Когда гость окреп достаточно, чтобы мог сам сходить до туалета, Гвиндан не выдержал и с молчаливого согласия жены натопил ему целую бадью снега. Заставлять гостя принять ванну особо не пришлось, но Гвиндана кольнула совесть, когда гость оголился и снова показал свои шрамы. Они покрывали всё его тело и лицо, словно много веков он был доской для рубки мяса или древом, в которое попала молния.
Хенен была нежна с ним, но каждое прикосновение губки заставляла гостя вздрагивать и ещё сильнее скрежетать зубами, словно он весь состоял из нервов. Гвиндан наточил свой самый острый нож, взбил мыльную пену и побрил его так, как побрил его дед перед свадьбой, чисто и гладко, не нанеся ему ни единой новой раны. Хенен поколдовала над его непослушными волосами, и им обоим результат понравился.
Гость не захотел смотреть на себя в зеркало, но точно почувствовал себя лучше.
***
— Так и не говорит? — со вздохом спросила Хенен, натирая тарелку.
— Наверное, взял какой-то обет, — пожал плечами Гвиндан. — Или его горе забрало у него речь... А хотя... Было кое-что. Он несколько раз бормотал что-то бессвязное. Не знаю о чём. Давеча я рассказывал ему о том, что случилось у горы Ногх, сколько людей там погибло... Он остановился, так посмотрел на меня... аж кровь в жилах застыла. Но ничего не сказал. Только горы знают, через что он прошёл. Что-то нечеловеческое там. Чёрное. И интересно мне, и ой как не хочется туда лезть.

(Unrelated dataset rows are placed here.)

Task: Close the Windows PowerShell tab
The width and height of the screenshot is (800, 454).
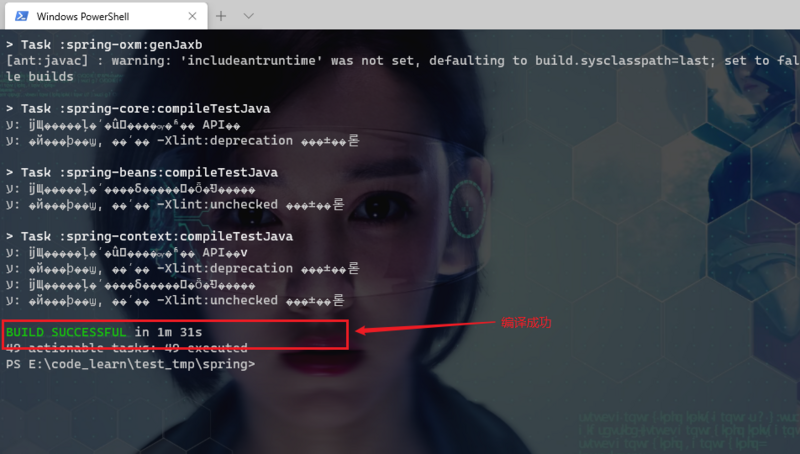Action: [192, 16]
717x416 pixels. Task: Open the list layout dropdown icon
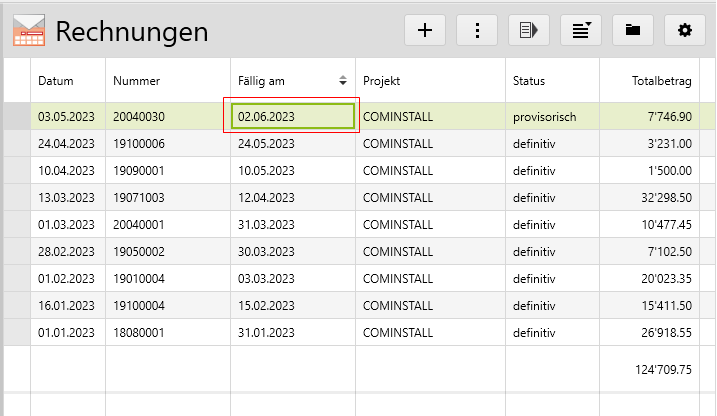coord(581,30)
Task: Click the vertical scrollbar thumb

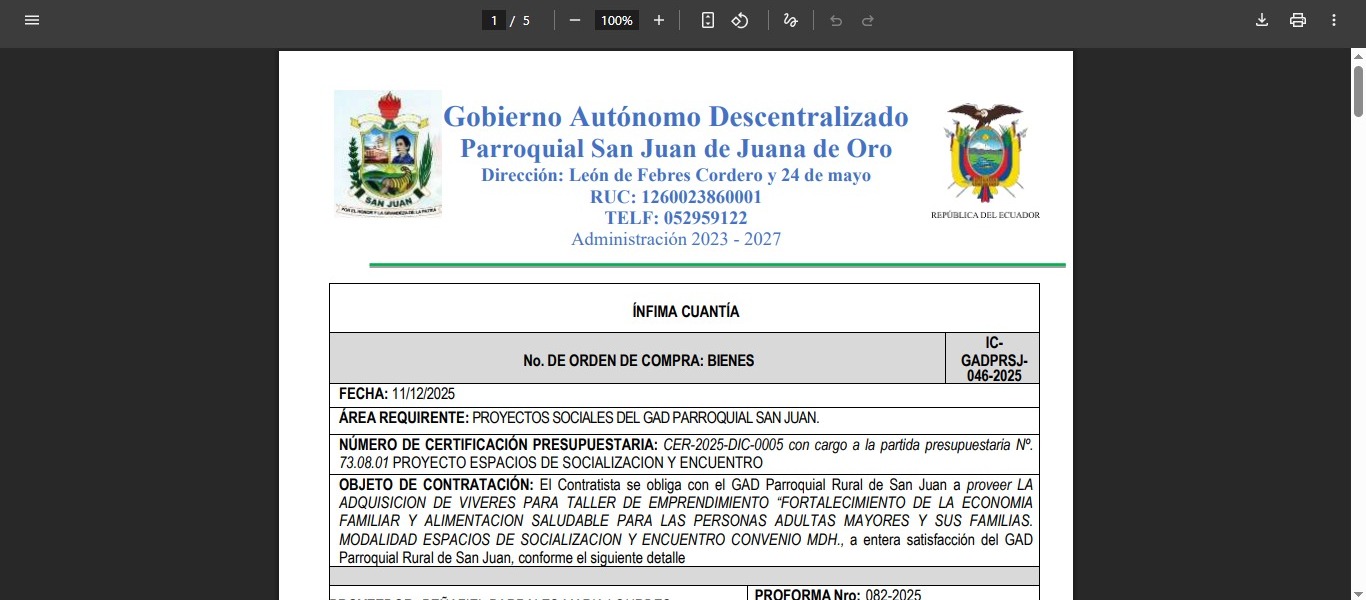Action: click(x=1358, y=90)
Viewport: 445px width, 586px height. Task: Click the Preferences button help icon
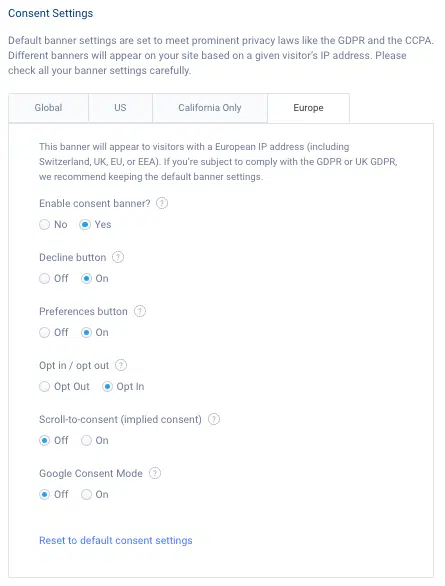140,311
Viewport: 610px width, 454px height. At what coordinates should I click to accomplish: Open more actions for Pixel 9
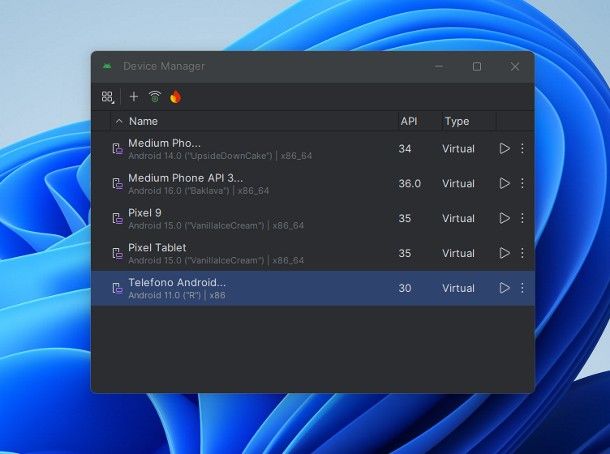point(522,218)
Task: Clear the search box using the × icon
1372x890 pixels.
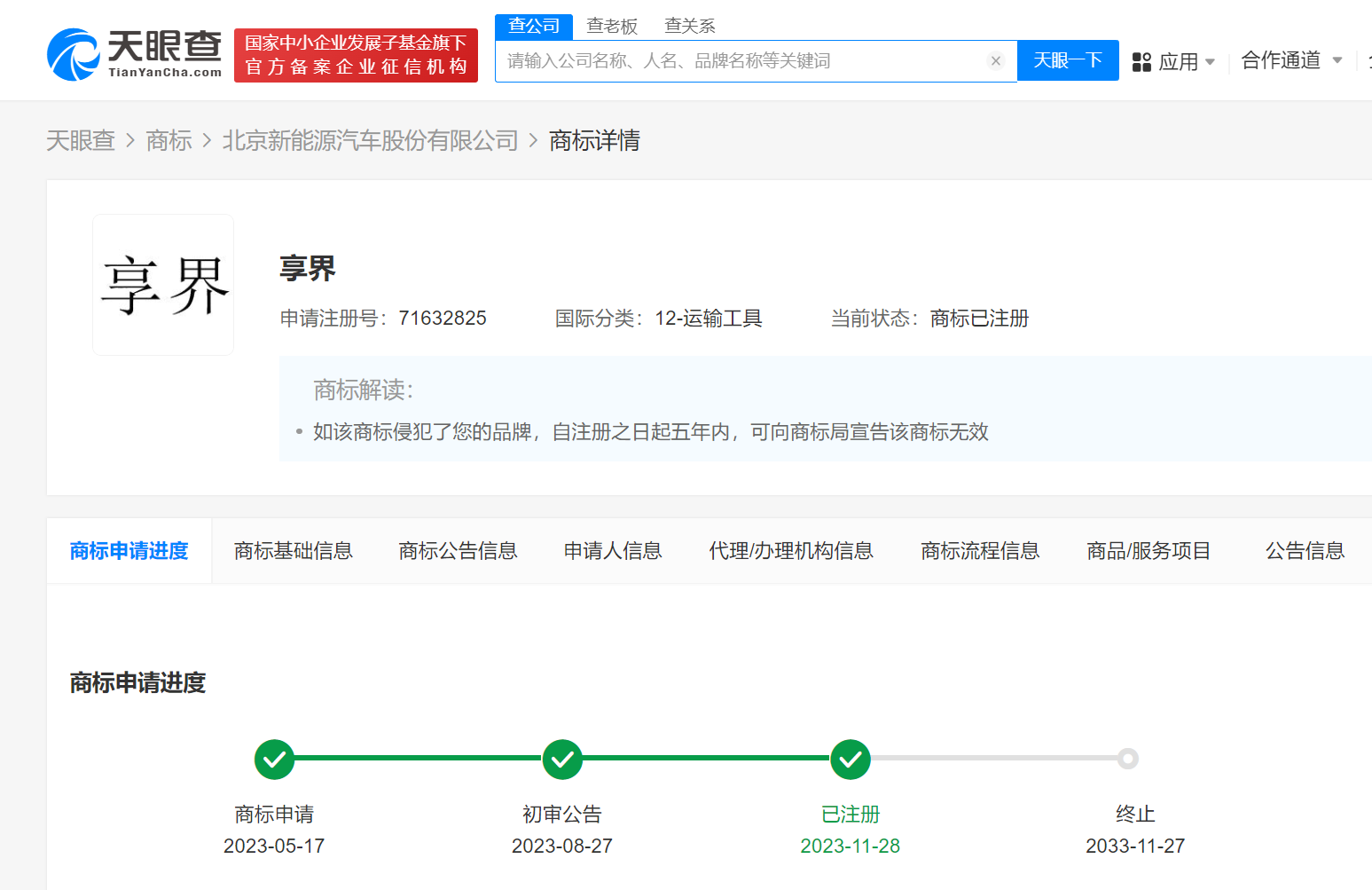Action: [x=996, y=60]
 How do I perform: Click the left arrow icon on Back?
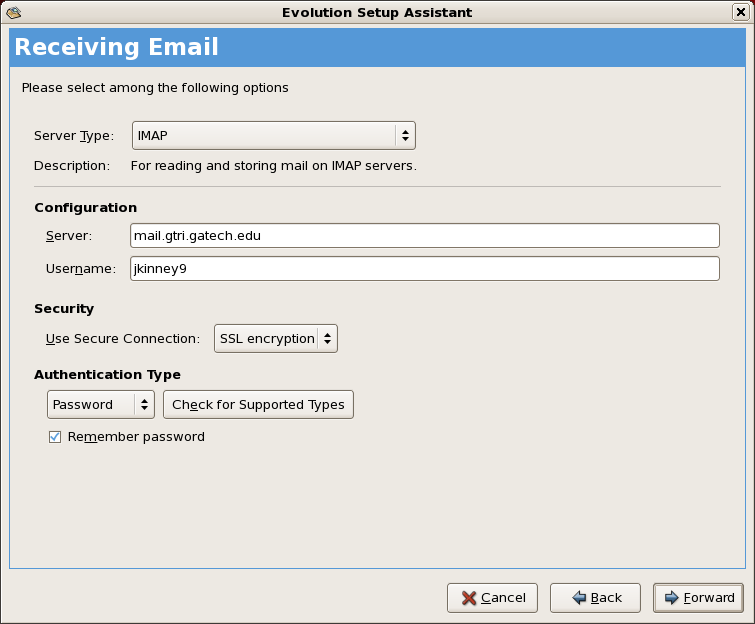tap(578, 598)
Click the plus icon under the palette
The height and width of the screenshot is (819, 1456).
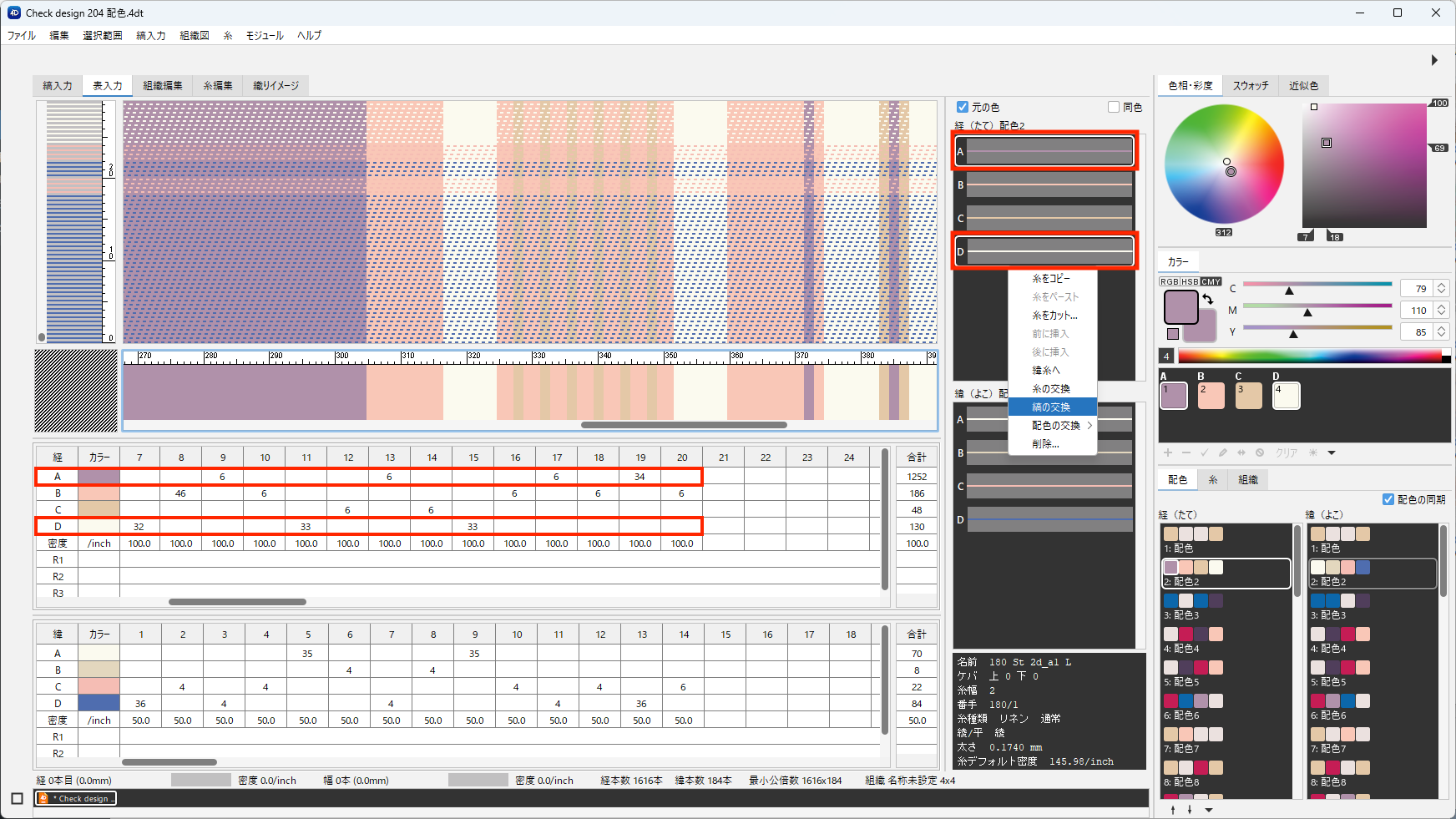pyautogui.click(x=1168, y=452)
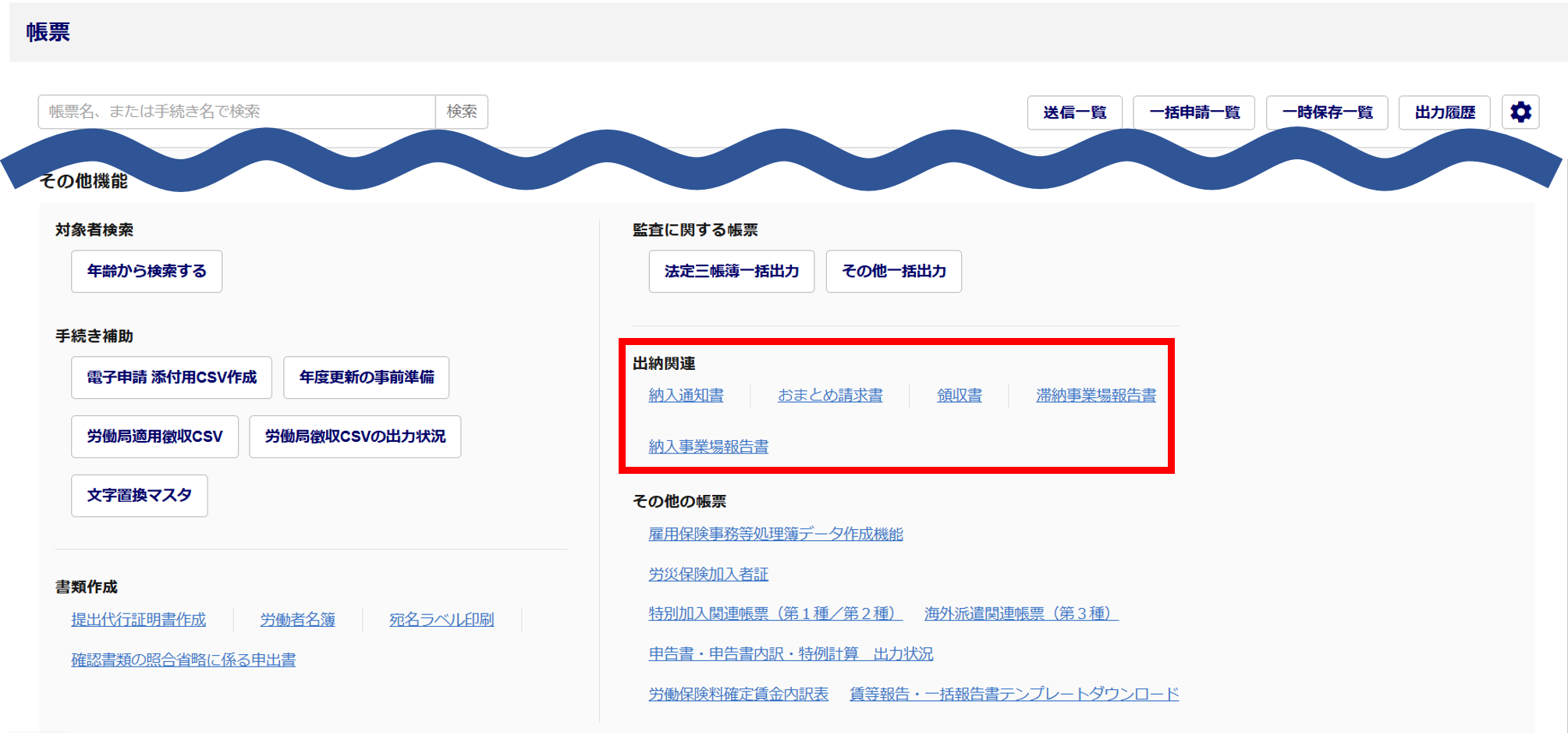Open 労働局適用徴収CSV
This screenshot has height=733, width=1568.
coord(154,436)
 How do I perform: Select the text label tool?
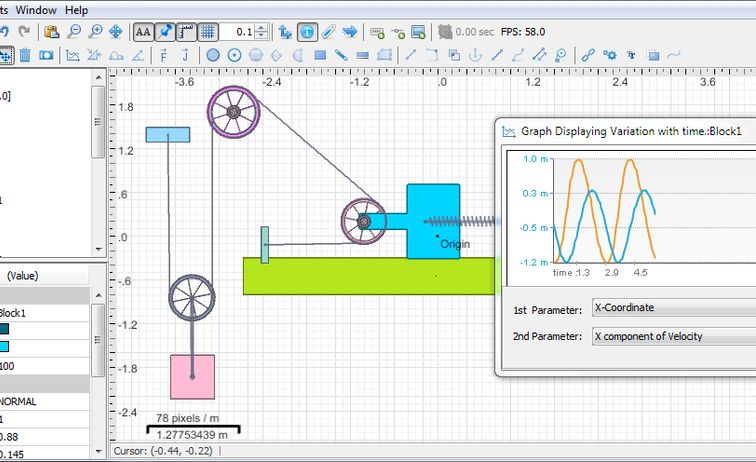(x=631, y=55)
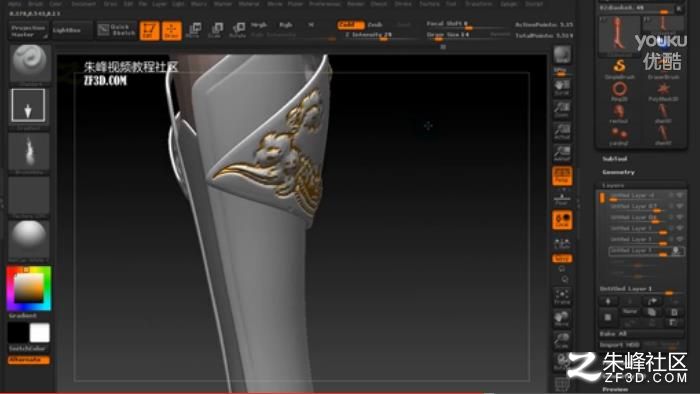Select the Scale transform icon
Viewport: 700px width, 394px height.
(216, 30)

— Всё думаешь, что он дух?
— Нет... но думаю он видит их, каждый день. Замечала, как иногда он пялиться в пустой угол или наоборот вдруг отводит взгляд, будто бы увидел, что-то очень неприятное?
— Замечала, — Хенен скривила губы. — И голоса слышит...
— Да уж. Беда.
— Не такая уж и беда, — Хенен криво ухмыльнулась.
— В деревню его сводим? Покажем шаману?
— Нет. Есть у меня идея получше.
Гвиндан непонимающе уставился на неё, а потом его глаза широко раскрылись.
— Он же чужак!
— Он живёт в нашем доме дольше, чем я жила в твоём, пока мы не ушли сюда. Он делил с нами кров и еду. Мы выхаживали его как больного ребёнка. Он ходил в туалет у нас на руках. Такой ли уж он и чужак нам?
***
Гвиндан курил трубку и хмуро смотрел, как Хенен наносила татуировку их странному и задержавшемуся гостю.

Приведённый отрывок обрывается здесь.